Data classification methods for data governance

Data classification is an important process in enterprise data governance and cybersecurity risk management. Data is categorized into security and sensitivity levels to make it easier to keep the data safe, managed and accessible. The risks for poor data classification are relevant for any business. By not following the data confidentiality policies and also preferably automation, an enterprise can expose its trusted data to unwanted visitors by a simple human error or accident. Besides the governance and availability points of view, proper data classification policies provide security and coherent data life cycles. They are also a good way to prove that your organization follows compliance standards (e.g. GDPR) to promote trust and integrity.

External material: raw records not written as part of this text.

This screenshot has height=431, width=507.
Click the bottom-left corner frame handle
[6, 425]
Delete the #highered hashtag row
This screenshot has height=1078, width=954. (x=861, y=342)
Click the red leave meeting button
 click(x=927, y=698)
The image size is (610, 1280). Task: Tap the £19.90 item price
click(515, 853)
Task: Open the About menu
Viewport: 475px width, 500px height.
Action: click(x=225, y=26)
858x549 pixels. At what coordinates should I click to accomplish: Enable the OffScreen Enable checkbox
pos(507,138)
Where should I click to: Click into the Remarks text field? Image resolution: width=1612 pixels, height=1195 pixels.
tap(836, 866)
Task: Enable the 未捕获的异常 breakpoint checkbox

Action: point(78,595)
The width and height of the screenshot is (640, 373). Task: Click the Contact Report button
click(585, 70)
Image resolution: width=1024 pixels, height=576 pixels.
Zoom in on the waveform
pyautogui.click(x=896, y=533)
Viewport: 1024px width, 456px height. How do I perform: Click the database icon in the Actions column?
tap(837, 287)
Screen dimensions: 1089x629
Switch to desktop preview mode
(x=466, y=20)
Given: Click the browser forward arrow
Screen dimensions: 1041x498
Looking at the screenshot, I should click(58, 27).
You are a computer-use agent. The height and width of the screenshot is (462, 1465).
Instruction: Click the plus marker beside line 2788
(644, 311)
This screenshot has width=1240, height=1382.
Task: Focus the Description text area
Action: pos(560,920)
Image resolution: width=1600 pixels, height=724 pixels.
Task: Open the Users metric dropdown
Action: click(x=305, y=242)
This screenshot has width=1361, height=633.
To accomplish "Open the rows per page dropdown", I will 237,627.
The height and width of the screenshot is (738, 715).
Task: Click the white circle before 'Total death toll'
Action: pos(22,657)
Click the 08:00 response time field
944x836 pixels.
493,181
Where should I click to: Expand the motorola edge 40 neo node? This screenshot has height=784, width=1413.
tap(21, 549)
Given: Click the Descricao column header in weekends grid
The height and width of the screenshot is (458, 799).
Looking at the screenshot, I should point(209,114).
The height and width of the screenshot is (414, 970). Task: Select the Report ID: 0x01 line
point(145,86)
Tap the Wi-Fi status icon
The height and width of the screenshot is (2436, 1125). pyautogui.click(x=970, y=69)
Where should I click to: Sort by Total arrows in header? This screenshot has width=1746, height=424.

In the process of data classification, data is initially organized into categories based on type, contents and other metadata. Afterwards, these categories are used to determine the proper level of controls for the confidentiality, integrity, and availability of data based on the risk to the organization. It also implies likely outcomes if the data is compromised, lost or misused, such as the loss of trust or reputational damage.

Though there are multiple ways and labels for classifying company data, the standard way is to use high risk, medium risk and low/no risk levels. Based on specific data governance needs and the data itself, organizations can select their own descriptive labels for these levels. For this blog, I will label the levels confidential (high risk), sensitive (medium risk) and public (low/no risk). The risk levels are always mutually exclusive.

  • Confidential (high risk) data is the most critical level of data. If not properly controlled, it can cause the most significant harm to the organization if compromised. Examples: financial records, IP, authentication data
  • Sensitive (medium risk) data is intended for internal use only. If medium risk data is breached, the results are not disastrous but not desirable either. Examples: strategy documents, anonymous employee data or financial statements
  • Public (low risk or no risk) data does not require any security or access measures. Examples: publicly available information such as contact information, job or position postings or this blog post.

High risk can be divided into confidential and restricted levels. Medium risk is sometimes split into private data and internal data. Because a three-level design may not fit every organization, it is important to remember that the main goal of data classification is to assess a fitting policy level that works with your company or your use case. For example, governments or public organizations with sensitive data may have multiple levels of data classification but for a smaller entity, two or three levels can be enough. Guidelines and recommendations for data classification can be found from standards organizations such as International Standards Organization (ISO 27001) and National Institute of Standards and Technology (NIST SP 800-53).

Besides standards and recommendations, the process of data classification itself should be tangible. AWS (Amazon Web Services) offers a five-step framework for developing company data classification policies. The steps are:

  1. Establishing a data catalog
  2. Assessing business critical functions and conduct an impact assessment
  3. Labeling information
  4. Handling of assets
  5. Continuous monitoring

These steps are based on general good practices for data classification. First, a catalog for various data types is established and the data types are grouped based on the organization’s own classification levels.

The security level of data is also determined by its criticality to the business. Each data type should be assessed by its impact. Labeling the information is recommended for quality assurance purposes.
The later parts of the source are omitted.